International Awards

| International Artist Achievement Award | Global Country Artist Award |
|---|---|
| Luke Combs; | The Shires Jill Johnson; Brett Kissel; The Wolfe Brothers; ; |

==Performers==
The first wave of performers were announced on October 21, 2021, followed by the second and third waves on October 27 and November 4.

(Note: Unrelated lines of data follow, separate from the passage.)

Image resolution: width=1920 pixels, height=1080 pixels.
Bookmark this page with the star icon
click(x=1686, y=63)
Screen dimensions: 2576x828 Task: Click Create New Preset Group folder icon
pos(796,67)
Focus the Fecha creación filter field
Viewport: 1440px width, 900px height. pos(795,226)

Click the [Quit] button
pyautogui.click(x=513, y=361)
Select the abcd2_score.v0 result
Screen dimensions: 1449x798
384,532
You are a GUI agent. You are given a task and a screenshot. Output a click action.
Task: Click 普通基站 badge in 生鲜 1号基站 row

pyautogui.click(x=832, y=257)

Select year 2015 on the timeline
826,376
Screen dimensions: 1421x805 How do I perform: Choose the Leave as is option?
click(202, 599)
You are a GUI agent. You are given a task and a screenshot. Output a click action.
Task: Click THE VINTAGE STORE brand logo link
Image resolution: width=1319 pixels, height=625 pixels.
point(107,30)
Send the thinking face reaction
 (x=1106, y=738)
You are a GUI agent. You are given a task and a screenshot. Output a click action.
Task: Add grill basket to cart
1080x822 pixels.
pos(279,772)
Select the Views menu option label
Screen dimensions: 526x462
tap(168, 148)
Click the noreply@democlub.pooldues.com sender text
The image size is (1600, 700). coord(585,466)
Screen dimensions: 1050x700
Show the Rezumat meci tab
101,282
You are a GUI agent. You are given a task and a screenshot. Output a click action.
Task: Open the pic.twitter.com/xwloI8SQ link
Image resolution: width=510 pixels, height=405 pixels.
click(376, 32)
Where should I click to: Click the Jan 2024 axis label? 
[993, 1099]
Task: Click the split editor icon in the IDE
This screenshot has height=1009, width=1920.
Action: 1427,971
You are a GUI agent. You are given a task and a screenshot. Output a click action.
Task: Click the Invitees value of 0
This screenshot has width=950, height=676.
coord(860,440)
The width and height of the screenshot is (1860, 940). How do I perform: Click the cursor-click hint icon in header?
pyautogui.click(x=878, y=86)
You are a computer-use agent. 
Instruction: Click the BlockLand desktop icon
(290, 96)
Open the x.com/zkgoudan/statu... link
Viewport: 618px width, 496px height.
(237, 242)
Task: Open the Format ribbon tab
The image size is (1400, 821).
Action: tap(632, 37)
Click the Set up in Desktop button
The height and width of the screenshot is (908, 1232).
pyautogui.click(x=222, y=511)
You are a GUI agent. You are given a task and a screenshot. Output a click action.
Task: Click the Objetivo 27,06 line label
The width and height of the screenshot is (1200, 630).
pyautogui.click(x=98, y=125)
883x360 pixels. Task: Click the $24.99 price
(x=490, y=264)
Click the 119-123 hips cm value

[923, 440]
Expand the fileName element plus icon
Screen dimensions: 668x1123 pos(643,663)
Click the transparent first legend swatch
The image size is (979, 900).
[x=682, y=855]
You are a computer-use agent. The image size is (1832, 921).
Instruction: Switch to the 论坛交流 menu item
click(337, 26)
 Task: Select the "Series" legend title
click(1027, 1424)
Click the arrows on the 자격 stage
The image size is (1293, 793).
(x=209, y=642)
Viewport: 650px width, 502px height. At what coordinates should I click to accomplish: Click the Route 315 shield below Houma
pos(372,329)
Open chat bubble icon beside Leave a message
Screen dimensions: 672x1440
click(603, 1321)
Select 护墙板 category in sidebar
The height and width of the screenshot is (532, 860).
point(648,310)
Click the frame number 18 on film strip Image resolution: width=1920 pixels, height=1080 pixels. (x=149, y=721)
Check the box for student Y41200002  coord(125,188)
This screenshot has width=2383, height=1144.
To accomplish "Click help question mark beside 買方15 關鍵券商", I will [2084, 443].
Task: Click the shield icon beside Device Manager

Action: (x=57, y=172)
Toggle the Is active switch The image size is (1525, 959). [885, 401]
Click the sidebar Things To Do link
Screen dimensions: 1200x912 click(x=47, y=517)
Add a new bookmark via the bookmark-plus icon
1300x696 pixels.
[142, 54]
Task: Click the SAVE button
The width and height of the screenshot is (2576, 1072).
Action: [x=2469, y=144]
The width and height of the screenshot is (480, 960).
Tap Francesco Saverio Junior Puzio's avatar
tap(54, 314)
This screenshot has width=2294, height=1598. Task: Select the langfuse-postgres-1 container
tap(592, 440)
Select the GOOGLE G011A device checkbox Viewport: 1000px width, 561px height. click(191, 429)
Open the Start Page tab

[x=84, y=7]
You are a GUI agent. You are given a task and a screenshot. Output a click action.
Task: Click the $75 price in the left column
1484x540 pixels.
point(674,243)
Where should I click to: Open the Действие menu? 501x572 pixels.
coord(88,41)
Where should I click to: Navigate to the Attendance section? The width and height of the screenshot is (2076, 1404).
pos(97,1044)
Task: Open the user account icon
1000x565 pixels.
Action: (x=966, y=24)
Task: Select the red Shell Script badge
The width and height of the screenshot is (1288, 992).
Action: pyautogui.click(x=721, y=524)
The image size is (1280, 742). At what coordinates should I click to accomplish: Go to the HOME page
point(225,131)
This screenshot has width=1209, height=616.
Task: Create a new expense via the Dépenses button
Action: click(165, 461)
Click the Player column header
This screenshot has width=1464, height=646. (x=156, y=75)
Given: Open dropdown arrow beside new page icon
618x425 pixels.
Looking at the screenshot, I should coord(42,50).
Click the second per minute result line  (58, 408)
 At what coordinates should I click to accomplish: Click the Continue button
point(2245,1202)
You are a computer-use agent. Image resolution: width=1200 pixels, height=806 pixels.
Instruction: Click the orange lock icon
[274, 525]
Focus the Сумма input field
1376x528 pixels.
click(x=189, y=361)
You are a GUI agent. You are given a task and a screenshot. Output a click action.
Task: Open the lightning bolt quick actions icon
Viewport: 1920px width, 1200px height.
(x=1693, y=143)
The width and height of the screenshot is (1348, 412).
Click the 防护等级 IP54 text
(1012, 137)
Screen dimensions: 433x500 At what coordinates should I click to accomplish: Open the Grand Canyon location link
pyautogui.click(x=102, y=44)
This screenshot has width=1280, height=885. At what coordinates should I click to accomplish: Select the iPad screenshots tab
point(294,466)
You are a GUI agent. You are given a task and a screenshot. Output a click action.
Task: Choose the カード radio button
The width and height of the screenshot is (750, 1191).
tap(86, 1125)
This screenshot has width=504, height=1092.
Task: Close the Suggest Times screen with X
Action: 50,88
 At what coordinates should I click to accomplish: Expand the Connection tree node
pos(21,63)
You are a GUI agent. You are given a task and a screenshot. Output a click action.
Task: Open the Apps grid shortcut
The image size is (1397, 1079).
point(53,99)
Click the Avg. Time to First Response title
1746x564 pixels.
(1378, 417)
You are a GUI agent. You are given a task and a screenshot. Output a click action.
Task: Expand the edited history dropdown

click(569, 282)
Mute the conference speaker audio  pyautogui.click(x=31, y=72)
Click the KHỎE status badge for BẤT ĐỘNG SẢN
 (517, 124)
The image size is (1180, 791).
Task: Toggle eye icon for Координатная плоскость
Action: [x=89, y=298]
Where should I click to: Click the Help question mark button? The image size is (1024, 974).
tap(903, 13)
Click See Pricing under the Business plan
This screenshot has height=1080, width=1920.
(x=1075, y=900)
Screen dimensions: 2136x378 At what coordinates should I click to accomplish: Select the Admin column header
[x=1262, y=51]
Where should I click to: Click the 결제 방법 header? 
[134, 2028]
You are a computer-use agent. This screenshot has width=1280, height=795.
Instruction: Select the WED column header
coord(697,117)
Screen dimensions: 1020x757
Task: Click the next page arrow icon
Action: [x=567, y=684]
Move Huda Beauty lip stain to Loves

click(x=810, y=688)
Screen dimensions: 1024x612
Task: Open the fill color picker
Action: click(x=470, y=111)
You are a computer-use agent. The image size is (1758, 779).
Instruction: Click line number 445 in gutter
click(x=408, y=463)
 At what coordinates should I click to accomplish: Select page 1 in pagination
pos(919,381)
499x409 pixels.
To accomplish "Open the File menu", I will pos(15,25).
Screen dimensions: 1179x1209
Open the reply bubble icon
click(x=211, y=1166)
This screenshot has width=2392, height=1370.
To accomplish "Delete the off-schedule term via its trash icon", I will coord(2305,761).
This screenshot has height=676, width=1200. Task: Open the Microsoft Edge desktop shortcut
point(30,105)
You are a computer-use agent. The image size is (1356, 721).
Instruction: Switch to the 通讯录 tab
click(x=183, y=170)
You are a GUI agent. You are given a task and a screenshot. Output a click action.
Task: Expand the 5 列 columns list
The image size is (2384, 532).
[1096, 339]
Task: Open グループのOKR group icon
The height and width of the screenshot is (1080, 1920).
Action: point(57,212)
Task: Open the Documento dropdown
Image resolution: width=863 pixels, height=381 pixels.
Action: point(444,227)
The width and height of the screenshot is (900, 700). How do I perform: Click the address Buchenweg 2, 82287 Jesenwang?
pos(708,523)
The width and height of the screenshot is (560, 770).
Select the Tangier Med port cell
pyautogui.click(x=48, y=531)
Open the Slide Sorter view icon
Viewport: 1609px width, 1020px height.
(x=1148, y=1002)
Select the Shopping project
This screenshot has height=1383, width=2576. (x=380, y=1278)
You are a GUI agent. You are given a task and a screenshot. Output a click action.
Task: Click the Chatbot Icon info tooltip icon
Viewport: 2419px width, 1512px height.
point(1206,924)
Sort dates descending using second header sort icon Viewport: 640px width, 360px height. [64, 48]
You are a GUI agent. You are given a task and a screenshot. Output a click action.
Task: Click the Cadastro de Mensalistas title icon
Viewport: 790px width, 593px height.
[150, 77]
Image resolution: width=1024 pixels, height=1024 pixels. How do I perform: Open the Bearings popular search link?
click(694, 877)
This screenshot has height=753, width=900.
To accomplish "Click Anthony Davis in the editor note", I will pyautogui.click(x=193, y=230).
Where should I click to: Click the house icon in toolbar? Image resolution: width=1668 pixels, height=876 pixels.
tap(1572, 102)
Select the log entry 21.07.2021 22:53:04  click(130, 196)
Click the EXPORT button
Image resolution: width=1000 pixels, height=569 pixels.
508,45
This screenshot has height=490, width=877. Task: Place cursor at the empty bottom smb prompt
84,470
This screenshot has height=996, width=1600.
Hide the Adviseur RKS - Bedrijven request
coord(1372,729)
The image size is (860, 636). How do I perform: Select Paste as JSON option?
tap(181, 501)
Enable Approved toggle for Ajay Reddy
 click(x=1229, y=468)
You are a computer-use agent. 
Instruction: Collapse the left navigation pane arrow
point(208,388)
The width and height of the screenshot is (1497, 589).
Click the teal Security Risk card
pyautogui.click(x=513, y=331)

| Performer(s) | Song(s) |
| Miranda Lambert | Medley of Greatest Hits “Kerosene” “Mama’s Broken Heart" “Bluebird” “Little Red Wagon” “Gunpowder and Lead” |
| Dierks Bentley Hardy Breland | "Beers on Me" |
| Eric Church | "Heart on Fire" |
| Carly Pearce Ashley McBryde | "Never Wanted to Be That Girl" |
| Zac Brown Band | "Same Boat" |
| Gabby Barrett | "The Good Ones" |
| Chris Young Kane Brown | "Famous Friends" |
| Jason Aldean Carrie Underwood | "If I Didn't Love You" |
| Blake Shelton | "Come Back as a Country Boy" |
| Keith Urban | "Wild Hearts" |
| Mickey Guyton Brittney Spencer Madeline Edwards | "Love My Hair" |
| Old Dominion | "I Was on a Boat That Day" |
| Chris Stapleton | "Cold" |
| Luke Combs | "Doin' This" |
| Thomas Rhett | "Country Again" |
| Dan + Shay | "I Should Probably Go to Bed" |
| Jennifer Hudson Chris Stapleton | Tribute to Aretha Franklin "Night Life" "You Are My Sunshine" |
| Jimmie Allen | "Freedom Was a Highway" |
| Brothers Osborne | "Younger Me" |
| Luke Bryan | "Up" |
Closing Performance "I Don't Want This Night to End"

==Presenters==

| Presenter(s) | Notes |
|---|---|
| Carly Pearce Mickey Guyton Gabby Barrett | Introduced Miranda Lambert |
| Katy Perry Lionel Richie Luke Bryan | Song of the Year |
| Darius Rucker Luke Bryan | Introduced Dierks Bentley |
| Ingrid Andress Hayley Orrantia | Vocal Duo of the Year |
| Elle King | Introduced Zac Brown Band |
| Katy Perry Lionel Richie Luke Bryan | Introduced Gabby Barrett |
| Saycon Sengbloh Dulé Hill | New Artist of the Year |
| Scotty McCreery | Introduced Chris Young and Kane Brown |
| Deana Carter Lainey Wilson | Single of the Year Carter and Wilson also performed some of "Strawberry Wine", which was celebrating its 25th anniversary |
| Faith Fennidy | Introduced Mickey Guyton |
| Russell Dickerson Sarah Frei | Honoring music educators |
| Zachary Levi Kurt Warner | Vocal Group of the Year |
| Lady A Luke Bryan | Introduced Thomas Rhett |
| Trace Adkins Susan Sarandon | Album of the Year |
| Luke Bryan Chris Young | Military tribute |
| Trisha Yearwood | Introduced Jennifer Hudson and Chris Stapleton |
| Amy Grant Lauren Daigle | Female Vocalist of the Year |
| Florida Georgia Line | Introduced Luke Bryan |
| Freddie Freeman Kelsea Ballerini | Male Vocalist of the Year |
| Alan Jackson | Entertainer of the Year |

==Milestones==
- Miranda Lambert became the third most-nominated artist in CMA history with 58 nominations including 3 this ceremony; Lambert is behind Alan Jackson (81) and George Strait (83).
- Mickey Guyton became the first black woman to be nominated for an individual award at the CMA awards.
  - Guyton is only the eighth black female artist ever to be nominated at the CMA awards, the previous nominees being The Pointer Sisters in for Vocal Group of the Year in 1975; Anita Pointer for Vocal Duo of the Year (with Earl Thomas Conley) in 1987; Natalie Cole, Gladys Knight, Patti LaBelle, The Pointer Sisters and The Staple Singers for Album of the Year in 1994 (Rhythm, Country and Blues); and Rhiannon Giddens for Musical Event of the Year (with Eric Church) in 2017 ("Kill a Word").
- Carly Pearce winning Female Vocalist of the Year, she joins to 8 other female artists to win on their first nomination: the first being Loretta Lynn, the second being Olivia Newton-John, the third being K.T. Oslin, the fourth being Mary Chapin Carpenter, the fifth being Alison Krauss, the sixth being Trisha Yearwood, the seventh being Gretchen Wilson and the eighth being Carrie Underwood.
- Jimmie Allen became the second African-American artist to win New Artist of the Year, the first being Darius Rucker in 2009.